Mom: ‘Our Son Would Be Alive Today’ With Meehan Anti-Hazing Bill

PHILADELPHIA (CBS) — The preliminary hearing in the hazing case that’s ensnared a Penn State fraternity and 18 of its members is set to continue next month.

Now there’s an effort by a suburban Philadelphia congressman to prevent future tragedies like the death of Timothy Piazza.

Beta Theta Pi counts Rep. Pat Meehan (R-Pa. 7th District) as an alumnus. But hazing, he says, is far from confined to frats — like the PSU chapter now under scrutiny.

“Fifty-five percent of students will experience some form of hazing on a college campus,” Meehan said at a news conference on Thursday in Washington, DC. “Yet 95% of them will never report that.”

Maybe they’re athletes or members of a campus organization being subjected to a dangerous initiation. Meehan classifies hazing as “any kind of an act that constitutes a substantial risk of physical injury, mental harm, or mental degradation.”

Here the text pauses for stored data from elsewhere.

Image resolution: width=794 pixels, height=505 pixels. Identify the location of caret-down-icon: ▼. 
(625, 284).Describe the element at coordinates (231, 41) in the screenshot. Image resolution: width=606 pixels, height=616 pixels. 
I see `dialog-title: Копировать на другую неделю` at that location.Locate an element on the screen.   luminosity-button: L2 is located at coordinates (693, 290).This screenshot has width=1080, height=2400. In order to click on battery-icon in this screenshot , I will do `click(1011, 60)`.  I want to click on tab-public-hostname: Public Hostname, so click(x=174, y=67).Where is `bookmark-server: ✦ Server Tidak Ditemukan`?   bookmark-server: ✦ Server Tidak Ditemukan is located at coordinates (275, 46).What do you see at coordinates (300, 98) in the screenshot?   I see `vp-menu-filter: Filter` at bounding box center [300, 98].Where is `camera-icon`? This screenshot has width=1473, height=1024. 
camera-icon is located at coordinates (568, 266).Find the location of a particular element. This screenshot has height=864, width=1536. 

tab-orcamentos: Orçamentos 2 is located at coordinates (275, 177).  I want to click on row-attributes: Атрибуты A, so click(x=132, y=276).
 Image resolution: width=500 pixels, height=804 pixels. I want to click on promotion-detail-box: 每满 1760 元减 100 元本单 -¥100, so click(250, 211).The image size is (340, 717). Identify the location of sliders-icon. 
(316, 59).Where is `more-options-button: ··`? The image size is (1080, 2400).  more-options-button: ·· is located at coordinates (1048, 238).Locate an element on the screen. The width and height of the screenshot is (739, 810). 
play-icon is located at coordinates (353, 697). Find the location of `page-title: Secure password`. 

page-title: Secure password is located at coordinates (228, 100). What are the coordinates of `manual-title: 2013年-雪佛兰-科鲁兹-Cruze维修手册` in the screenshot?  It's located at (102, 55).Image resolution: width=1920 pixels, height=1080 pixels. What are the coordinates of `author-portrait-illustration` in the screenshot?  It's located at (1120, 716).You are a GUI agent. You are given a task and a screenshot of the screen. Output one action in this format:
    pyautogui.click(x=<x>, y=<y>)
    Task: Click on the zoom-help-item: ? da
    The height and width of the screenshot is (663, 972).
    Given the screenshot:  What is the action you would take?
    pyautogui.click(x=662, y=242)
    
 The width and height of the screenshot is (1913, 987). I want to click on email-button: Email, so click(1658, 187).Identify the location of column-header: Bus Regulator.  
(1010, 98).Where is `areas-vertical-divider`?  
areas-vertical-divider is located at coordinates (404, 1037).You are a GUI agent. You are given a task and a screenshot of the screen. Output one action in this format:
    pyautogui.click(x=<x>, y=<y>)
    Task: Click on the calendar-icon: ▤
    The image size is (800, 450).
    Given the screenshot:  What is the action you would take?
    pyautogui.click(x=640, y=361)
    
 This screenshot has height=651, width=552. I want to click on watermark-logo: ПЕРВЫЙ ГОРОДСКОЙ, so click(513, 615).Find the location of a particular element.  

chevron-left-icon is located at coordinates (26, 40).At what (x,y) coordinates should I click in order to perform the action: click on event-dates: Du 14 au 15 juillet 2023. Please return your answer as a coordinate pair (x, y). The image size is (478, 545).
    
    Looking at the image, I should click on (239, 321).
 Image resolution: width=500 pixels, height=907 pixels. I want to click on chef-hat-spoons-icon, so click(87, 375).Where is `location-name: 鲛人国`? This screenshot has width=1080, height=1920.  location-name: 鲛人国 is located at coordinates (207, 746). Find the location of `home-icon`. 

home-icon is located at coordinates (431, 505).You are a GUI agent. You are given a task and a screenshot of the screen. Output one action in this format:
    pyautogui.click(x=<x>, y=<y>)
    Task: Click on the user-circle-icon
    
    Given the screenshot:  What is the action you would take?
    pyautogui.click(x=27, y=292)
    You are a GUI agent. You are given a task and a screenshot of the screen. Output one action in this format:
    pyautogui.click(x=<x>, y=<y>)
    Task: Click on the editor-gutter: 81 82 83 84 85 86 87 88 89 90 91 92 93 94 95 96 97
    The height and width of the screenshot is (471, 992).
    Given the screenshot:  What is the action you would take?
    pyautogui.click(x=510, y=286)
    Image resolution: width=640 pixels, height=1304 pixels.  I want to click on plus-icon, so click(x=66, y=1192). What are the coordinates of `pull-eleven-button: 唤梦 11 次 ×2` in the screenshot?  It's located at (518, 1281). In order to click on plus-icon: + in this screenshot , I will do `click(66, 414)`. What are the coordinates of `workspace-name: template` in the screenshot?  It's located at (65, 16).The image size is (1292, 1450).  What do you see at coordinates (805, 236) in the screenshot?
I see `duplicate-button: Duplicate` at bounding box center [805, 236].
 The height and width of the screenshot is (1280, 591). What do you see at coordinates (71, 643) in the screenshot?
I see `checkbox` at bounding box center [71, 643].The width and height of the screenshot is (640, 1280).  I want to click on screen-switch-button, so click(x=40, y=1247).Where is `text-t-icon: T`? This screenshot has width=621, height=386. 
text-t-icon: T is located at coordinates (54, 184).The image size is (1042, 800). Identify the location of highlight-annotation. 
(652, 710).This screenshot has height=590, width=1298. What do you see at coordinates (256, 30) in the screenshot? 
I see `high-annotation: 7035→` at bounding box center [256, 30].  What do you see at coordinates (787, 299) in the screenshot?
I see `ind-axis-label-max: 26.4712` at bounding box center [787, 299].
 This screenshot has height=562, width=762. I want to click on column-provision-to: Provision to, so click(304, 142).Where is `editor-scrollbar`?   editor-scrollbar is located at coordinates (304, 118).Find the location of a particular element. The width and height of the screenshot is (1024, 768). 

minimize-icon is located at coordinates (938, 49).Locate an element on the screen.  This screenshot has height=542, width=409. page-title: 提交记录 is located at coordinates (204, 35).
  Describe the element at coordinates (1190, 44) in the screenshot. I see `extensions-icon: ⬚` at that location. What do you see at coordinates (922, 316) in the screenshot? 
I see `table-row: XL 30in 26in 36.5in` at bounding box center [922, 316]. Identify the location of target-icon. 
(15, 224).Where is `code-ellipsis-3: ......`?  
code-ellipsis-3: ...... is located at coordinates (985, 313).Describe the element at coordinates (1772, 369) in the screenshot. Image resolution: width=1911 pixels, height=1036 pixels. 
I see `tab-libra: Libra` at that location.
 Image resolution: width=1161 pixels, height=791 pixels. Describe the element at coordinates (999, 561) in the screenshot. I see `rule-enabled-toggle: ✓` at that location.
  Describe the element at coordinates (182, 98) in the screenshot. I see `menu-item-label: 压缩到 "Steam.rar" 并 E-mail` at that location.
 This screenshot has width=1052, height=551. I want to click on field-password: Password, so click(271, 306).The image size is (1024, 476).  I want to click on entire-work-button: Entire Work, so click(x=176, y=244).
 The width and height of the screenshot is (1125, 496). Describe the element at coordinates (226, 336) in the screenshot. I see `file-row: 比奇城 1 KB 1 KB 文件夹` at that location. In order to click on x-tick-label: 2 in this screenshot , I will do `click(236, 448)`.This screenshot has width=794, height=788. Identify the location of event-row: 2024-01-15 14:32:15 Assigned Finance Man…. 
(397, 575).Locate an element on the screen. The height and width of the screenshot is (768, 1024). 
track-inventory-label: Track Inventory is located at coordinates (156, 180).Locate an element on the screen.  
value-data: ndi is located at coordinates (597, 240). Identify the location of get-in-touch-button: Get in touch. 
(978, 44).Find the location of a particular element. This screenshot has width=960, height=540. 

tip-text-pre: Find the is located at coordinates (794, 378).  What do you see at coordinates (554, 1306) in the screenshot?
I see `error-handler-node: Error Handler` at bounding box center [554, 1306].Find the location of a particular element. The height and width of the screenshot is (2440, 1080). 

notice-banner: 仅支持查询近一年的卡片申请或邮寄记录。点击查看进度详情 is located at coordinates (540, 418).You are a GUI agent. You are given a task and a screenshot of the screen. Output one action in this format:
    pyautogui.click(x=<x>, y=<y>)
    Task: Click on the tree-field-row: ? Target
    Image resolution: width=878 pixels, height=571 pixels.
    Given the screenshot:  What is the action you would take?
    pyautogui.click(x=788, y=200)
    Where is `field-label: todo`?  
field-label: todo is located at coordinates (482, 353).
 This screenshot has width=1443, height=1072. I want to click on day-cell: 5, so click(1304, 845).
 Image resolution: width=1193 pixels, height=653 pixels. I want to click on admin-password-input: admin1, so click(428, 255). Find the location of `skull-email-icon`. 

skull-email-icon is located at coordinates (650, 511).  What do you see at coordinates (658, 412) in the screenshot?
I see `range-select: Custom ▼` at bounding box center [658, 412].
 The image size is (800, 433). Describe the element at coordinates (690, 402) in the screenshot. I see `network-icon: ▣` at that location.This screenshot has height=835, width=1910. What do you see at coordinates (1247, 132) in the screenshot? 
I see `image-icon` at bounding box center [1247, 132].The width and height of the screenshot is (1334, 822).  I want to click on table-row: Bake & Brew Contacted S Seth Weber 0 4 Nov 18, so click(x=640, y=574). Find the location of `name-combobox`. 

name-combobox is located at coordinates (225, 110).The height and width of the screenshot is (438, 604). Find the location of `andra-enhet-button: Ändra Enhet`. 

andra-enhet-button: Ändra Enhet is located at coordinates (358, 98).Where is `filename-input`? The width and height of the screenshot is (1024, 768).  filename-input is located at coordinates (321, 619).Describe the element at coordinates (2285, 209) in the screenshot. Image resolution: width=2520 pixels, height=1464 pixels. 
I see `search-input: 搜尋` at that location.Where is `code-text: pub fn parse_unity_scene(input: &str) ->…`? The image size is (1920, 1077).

The Republican has introduced legislation that would require colleges to define hazing; to educate students about how administrators will respond and make resources available to victims; and to report violations publicly — like schools must do with sexual assaults under the Clery Act.

The Report and Educate About Campus Hazing Act, H.R. 2926, is co-sponsored by Rep. Marcia Fudge (D-Ohio). Meehan said he’s confident the REACH Act will attract the support it needs in the House and Senate to reach the floor for a vote.

His optimism is shared by Julie DeVercelly. Her son, Gary Jr., died a decade ago after a hazing incident at Rider University.

“We believe this legislation is the biggest step toward stopping hazing by requiring transparency, accountably, and education,” she said. “Had this bill been in effect when Gary went away to college, our son would be alive today.”